### [RECORDS]

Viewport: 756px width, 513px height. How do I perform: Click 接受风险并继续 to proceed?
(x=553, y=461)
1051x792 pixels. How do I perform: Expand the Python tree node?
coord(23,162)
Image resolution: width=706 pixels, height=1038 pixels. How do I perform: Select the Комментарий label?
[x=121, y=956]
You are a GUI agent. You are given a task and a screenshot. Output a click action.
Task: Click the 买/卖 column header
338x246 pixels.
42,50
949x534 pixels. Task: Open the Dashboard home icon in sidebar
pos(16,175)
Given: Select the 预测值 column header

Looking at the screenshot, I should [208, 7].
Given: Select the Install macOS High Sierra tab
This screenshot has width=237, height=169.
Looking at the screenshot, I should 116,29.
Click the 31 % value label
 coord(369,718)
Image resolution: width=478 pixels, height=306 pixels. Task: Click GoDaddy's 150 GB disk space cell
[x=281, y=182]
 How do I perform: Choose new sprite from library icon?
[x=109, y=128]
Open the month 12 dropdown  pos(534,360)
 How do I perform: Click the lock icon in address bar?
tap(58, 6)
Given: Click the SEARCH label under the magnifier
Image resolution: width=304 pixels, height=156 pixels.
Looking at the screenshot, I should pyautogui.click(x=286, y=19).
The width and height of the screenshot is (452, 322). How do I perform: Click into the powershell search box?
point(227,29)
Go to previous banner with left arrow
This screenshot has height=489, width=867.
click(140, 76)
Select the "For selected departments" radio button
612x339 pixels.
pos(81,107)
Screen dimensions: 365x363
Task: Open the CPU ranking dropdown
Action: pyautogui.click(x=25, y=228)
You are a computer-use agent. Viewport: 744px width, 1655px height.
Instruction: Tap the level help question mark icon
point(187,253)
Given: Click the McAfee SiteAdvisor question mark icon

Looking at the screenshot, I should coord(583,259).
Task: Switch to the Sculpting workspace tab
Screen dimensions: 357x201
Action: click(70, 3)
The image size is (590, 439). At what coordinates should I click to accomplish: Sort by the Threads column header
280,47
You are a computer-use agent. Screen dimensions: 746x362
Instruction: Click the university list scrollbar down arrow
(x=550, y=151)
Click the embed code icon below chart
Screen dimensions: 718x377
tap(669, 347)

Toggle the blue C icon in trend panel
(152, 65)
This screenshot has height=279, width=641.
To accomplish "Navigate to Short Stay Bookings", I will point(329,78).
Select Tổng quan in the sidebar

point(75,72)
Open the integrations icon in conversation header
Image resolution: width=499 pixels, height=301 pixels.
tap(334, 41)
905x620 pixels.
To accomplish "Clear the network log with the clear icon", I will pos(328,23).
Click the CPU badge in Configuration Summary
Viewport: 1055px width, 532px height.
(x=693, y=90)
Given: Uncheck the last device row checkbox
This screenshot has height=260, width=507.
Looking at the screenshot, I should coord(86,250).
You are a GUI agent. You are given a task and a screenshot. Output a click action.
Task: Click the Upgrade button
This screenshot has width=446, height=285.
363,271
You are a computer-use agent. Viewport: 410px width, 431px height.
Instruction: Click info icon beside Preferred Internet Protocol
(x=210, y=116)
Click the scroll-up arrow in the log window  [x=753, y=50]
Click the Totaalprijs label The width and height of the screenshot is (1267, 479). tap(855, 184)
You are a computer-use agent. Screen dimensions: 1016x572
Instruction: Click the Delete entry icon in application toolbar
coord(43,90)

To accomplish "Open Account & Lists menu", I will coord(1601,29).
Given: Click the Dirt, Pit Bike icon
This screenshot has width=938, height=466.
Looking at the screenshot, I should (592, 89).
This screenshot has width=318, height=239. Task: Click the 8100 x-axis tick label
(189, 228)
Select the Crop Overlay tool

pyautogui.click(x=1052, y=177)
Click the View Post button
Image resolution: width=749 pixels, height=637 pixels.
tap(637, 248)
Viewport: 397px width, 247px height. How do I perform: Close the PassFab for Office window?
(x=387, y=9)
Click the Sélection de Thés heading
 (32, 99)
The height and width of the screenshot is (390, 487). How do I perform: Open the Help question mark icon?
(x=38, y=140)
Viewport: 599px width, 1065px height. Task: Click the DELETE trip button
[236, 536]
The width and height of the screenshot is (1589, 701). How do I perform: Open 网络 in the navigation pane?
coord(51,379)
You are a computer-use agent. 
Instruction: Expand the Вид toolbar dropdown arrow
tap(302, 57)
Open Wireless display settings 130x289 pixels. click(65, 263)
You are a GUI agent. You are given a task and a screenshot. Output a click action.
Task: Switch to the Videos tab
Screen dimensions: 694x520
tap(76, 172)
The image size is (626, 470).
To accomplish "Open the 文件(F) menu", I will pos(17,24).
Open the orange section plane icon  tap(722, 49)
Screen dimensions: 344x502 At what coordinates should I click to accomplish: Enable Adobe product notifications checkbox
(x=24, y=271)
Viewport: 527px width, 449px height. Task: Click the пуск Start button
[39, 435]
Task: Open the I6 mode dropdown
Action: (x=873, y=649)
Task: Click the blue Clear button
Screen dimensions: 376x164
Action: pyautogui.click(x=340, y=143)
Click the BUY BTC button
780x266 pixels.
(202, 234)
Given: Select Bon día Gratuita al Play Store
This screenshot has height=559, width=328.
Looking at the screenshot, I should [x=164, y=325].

### [TASK PROMPT]
Match on "will": copy every line in the records that has it.

### [SOLUTION]
To accomplish "Navigate to Short Stay Bookings", I will point(329,78).
To accomplish "Clear the network log with the clear icon", I will pos(328,23).
To accomplish "Open Account & Lists menu", I will coord(1601,29).
To accomplish "Open the 文件(F) menu", I will pos(17,24).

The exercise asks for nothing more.